Não conseguindo receber administrativamente, seja junto aos gestores municipais ou seja junto aos gestores estaduais, quem se sentir prejudicado sempre terá o respaldo do Poder Judiciário, podendo ingressar com ação judicial para fazer valer seus direitos.
Obviamente esse assunto interessa, e muito, aos portadores de diabetes em geral, uma vez que a grande maioria gasta muito dinheiro com a manutenção do seu tratamento vital.
Diante então do elevado números de pacientes, alguns Estados acabaram criando Leis visando a regulamentação do fornecimento gratuito de medicamentos e insumos indispensáveis ao tratamento do Diabetes. É o caso, por exemplo dos Estados de São Paulo (Lei nº 10.782/01) e Rio de Janeiro (Lei nº 4.119/03).
Da mesma forma, e com o mesmo objetivo, foram estabelecidos em alguns Municípios os chamados “protocolos de atendimento”, a partir dos quais os o portador de Diabetes têm à disposição uma lista de medicamentos e insumos pré-estabelecidos, inclusive em sua quantidade. Para isso, basta que o paciente dirija-se a uma unidade do SUS próxima de sua residência, de posse de uma receita médica na qual pode constar inclusive a indicação de outros medicamentos para o controle de enfermidades decorrentes do Diabetes, e questione na farmácia a existência desses medicamentos. E é aí que muitos pacientes começam a ter problemas no fornecimento de seus tratamentos.
Embora seja boa a intenção para a criação desses protocolos, quase a totalidade deles não inclui os tratamentos menos conhecidos e, na maioria das vezes, mais caros. Assim, aqueles que necessitam de medicamentos de última geração geralmente ficam desamparados, tendo de recorrer às ações judiciais para garantirem seu direito constitucional.

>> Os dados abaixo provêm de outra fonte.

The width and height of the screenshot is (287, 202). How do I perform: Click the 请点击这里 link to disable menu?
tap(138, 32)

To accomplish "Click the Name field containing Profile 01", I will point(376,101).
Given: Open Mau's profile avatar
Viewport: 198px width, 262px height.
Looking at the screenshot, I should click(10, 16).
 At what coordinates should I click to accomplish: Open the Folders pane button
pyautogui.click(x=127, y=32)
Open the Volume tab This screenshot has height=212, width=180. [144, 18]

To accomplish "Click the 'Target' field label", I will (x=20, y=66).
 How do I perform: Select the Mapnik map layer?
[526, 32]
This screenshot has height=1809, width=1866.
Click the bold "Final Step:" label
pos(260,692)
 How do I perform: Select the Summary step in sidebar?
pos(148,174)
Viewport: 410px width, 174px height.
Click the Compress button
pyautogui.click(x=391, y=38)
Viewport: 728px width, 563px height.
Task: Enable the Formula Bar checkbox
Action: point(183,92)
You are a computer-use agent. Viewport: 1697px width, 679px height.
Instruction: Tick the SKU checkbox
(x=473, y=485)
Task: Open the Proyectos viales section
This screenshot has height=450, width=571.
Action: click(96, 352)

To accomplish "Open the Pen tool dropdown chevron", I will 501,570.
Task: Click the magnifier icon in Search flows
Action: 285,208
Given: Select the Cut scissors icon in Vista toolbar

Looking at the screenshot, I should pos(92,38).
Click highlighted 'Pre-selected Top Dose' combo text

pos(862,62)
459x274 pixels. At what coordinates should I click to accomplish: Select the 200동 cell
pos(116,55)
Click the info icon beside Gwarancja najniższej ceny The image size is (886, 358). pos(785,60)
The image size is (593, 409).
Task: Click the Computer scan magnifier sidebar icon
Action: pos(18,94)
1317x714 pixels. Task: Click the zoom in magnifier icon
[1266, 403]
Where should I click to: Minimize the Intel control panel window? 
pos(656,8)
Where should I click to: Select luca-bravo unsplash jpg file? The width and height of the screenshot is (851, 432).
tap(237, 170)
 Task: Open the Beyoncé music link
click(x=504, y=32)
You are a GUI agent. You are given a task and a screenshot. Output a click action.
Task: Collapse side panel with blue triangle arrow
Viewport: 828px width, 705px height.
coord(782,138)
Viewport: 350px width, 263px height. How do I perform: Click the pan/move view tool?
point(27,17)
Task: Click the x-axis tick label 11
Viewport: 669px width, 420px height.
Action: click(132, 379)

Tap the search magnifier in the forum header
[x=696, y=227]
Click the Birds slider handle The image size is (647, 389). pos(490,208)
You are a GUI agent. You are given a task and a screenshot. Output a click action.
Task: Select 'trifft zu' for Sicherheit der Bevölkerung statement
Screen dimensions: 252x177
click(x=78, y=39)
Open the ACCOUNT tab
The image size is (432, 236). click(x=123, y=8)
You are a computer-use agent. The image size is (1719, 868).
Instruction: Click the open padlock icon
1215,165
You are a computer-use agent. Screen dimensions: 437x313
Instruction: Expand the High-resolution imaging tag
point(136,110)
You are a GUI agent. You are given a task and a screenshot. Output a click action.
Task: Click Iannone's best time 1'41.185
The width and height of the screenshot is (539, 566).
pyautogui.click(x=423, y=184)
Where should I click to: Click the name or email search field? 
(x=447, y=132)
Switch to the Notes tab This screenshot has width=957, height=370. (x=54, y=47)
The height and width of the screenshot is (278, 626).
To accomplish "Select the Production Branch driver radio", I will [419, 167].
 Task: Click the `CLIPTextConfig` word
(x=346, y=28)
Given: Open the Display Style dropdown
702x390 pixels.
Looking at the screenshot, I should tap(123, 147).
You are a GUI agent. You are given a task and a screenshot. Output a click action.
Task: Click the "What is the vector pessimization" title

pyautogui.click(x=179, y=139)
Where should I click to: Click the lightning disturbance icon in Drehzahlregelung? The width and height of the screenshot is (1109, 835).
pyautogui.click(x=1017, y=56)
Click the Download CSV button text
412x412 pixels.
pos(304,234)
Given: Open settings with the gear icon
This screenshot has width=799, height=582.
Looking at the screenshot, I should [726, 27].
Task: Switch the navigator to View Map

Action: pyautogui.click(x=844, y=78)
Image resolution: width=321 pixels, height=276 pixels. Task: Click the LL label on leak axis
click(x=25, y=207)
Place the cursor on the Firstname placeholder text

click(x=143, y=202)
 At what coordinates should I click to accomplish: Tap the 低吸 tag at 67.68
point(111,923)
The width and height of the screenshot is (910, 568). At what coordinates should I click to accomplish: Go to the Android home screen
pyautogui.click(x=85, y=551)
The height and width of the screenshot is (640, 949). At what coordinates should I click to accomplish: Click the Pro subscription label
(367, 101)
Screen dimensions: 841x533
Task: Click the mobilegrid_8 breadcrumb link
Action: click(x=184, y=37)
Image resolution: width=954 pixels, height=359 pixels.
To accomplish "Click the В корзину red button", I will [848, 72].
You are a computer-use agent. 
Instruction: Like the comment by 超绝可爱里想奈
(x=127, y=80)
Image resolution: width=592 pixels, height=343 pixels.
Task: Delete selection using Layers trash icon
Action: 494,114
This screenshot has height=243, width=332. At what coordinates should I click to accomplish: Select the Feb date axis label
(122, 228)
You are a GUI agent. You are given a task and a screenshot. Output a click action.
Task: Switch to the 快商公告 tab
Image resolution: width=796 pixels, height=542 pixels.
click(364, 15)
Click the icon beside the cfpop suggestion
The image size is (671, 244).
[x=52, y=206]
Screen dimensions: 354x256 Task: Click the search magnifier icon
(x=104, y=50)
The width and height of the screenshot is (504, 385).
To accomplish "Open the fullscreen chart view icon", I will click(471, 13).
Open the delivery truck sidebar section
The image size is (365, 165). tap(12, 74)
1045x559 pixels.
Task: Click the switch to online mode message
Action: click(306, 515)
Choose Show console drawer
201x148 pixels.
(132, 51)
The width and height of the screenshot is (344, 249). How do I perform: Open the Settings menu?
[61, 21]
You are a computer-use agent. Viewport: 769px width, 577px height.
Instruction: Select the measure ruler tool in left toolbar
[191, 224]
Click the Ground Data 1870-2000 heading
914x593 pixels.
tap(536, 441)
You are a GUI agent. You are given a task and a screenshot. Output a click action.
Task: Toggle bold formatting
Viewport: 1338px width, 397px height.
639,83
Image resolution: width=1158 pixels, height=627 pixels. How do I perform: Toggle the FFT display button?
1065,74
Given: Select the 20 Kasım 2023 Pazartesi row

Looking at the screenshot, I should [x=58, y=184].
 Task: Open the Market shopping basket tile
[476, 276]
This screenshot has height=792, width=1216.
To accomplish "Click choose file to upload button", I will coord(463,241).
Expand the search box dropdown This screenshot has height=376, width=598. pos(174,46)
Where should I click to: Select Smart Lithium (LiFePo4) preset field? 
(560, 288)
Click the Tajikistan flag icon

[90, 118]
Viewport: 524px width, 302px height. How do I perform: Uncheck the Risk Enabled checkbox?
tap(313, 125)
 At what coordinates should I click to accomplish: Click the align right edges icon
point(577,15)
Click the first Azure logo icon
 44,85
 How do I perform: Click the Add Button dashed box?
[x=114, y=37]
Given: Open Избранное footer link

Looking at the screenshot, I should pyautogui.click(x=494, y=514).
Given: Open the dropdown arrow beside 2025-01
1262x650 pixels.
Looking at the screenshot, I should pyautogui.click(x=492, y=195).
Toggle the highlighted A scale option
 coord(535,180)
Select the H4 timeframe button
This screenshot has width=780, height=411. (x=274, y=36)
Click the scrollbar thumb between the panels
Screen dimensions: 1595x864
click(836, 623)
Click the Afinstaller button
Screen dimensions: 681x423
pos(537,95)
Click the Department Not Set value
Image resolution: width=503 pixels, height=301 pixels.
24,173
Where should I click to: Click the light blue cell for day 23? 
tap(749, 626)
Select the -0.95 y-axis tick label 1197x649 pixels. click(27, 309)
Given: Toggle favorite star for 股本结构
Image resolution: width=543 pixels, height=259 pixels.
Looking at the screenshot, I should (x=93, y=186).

Além disso, geralmente esses protocolos estabelecem uma quantidade máxima de alguns itens para o fornecimento gratuito. É o caso, por exemplo, das tiras reagentes. Quando houver grande oscilação das taxas de glicemia do paciente e, para um controle adequado, ele precisar de uma quantidade maior de tiras do que aquelas fornecidas gratuitamente pela rede pública, possivelmente ainda terá de se valer de uma ação judicial para assegurar seu tratamento, independentemente da existência dos protocolos.
Ações judiciais requerendo o fornecimento gratuito de diversos tratamentos para o Diabetes podem ser propostas em todo o país, fundadas no direito constitucional de todo o cidadão brasileiro ter sua saúde amparada pelo governo, seja ele federal, estadual ou municipal. Aberta essa primeira porta, as possibilidades vão se alastrando para a criação de novos protocolos de atendimento, ou mesmo a ampliação dos já existentes, para que cada vez mais pessoas sejam atendidas pelos órgãos da rede pública de saúde.